Artista baiano quer levar música brasileira para todos os cantos do planeta

Postado em set 4 2018 - 3:31pm por Jornal da Chapada

Peu Pereira já está na música há 25 anos e atualmente reside nos Estados Unidos | FOTO: Divulgação |

O projeto ‘Origens Sem Fronteiras’, criado pelo músico Peu Pereira, tem como objetivo divulgar a cultura, mostrar a riqueza rítmica que o Brasil tem, e ao mesmo tempo levar amor em forma de música para todos. Com a realização desse trabalho, Peu hoje está residindo nos Estados Unidos e divulgando a cultura musical brasileira por onde passa. Ele foi convidado até para participar do Festival Brazilian Day. No projeto, ele convidou alguns de seus amigos e parceiros de música, também instrumentistas, para participarem.

Foi assim que Peu contou com a participação de excelentes músicos que só acrescentou o trabalho que resultou na gravação do EP ‘Origens Sem Fronteiras’. Entre eles estão, Renan Nonato, Edy e Cícero de Assis, na sanfona, Fernando Martins, na guitarra, Nylson Baketa e Hito Pereira, na bateria, Moyses de Jesus, no baixo, Xipa Baiano, na percussão, e Felipe de Castro, nos teclados. Após a execução desse projeto, Peu resolveu pensar também em divulgar esse trabalho com muita beleza fora do Brasil através das redes sociais, fazendo cumprir o seu objetivo de divulgar a cultura brasileira com sua música.

Nascido em Salvador, na Bahia, Peu já está na música há 25 anos. Nasceu em uma família de músicos e relata que seu pai foi o ponto de partida de todos os membros da família ingressados no meio musical. Hoje, Peu não é considerado apenas um músico, pois quem o conhece bem sabe de sua diversidade de habilidades. Ele produz, compõe, arranja, grava, acompanha e como um bom instrumentista, toca também.

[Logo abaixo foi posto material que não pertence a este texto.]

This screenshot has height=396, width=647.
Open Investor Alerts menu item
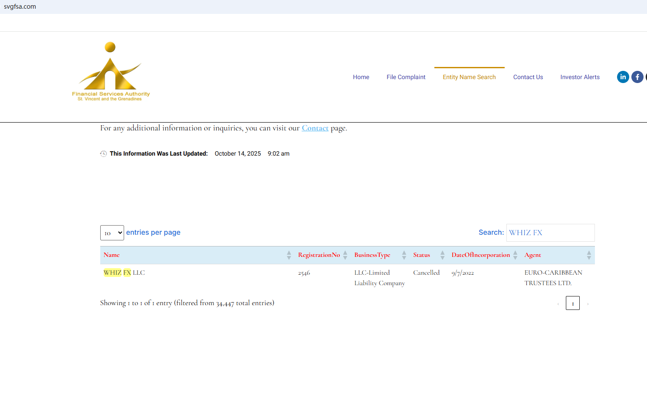(x=580, y=77)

Depois de ter passado por várias bandas, gravado materiais e trabalhado com artistas diversos como, Edil Pacheco, Cicinho de Assis, Raimundo Sodré, Carlos Pita, Val Macambira, Flor de Lis, Sanfona Maluka (uma banda de autoria própria que já gravou música com participação do Grupo Tradição), Tribo da Vanera, entre outros, Peu resolve executar alguns de seus projetos independentes.

Isso porque Peu sempre foi admirador da riqueza rítmica, sempre observou a diferença entre o pensamento particular de cada músico na hora de interpretar a mesma canção com identidades diferentes. Agora ele está na batalha de expandir territórios e levar a música brasileira para outros povos, vamos acompanhar esse trabalho. Jornal da Chapada com informações de assessoria.